[TASK REQUIREMENTS]:
In the chemistry problem set below, please say what the salt bridge in problem 4 contains.

[SUPPLIED PASSAGE]:
==========

Question

# 3)The following reaction, calculate ΔH∘rxn(in kJ), ΔS∘rxn(in J/K), and ΔG∘rxn(in kJ) at 25 ∘C. NH4Cl(s)→HCl(g)+NH3(g) 4)...

3)The following reaction, calculate ΔH∘rxn(in kJ), ΔS∘rxn(in J/K), and ΔG∘rxn(in kJ) at 25 ∘C.

NH4Cl(s)→HCl(g)+NH3(g)

4) Electrons flow from right to left (anode to cathode). Anode=Cr(s) in 1M Cr3+
cathode= Fe(s) in 1M Fe3+. A salt bridge containing KNO3(aq) between the beakers.

a) Write a balanced equation for the overall reaction.

b)Calculate E∘cell.

5)Electrons flow from Right to left (anode to cathode). Anode=Ni(s) in Ni2+
cathode= Cd(s) in Cd2+

a)Indicate the half-reaction occurring at Anode and cathode

b)Calculate the minimum voltage necessary to drive the reaction.

6)Consider an electrolysis cell that might be used to electroplate copper onto other metal surfaces. Anode=Cu, Cathode=M

Show the reactions that occur at each.

==========

[DATA PROVIDED]:
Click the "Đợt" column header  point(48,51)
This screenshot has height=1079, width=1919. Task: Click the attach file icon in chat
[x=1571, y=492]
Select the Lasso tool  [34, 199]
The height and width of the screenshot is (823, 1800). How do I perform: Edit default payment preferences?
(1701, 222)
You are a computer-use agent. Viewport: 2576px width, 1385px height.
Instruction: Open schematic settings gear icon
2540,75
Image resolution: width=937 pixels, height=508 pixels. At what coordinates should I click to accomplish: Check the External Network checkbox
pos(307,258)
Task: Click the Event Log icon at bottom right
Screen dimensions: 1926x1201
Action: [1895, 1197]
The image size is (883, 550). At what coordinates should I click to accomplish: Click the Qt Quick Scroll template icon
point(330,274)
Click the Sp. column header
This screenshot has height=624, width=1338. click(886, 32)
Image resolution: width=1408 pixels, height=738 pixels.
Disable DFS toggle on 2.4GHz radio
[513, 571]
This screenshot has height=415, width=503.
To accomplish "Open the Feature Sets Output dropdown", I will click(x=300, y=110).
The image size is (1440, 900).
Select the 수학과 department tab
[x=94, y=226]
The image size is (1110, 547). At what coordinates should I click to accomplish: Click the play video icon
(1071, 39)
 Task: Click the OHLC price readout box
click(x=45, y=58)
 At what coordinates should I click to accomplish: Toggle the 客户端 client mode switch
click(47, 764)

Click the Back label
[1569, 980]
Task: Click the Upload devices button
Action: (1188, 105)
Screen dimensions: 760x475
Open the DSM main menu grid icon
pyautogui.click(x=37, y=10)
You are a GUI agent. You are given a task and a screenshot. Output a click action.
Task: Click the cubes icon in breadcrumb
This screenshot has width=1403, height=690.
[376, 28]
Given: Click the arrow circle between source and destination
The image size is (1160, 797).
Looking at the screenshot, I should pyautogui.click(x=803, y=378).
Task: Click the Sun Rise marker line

==========

[SOLUTION TO THIS TASK]:
KNO3(aq)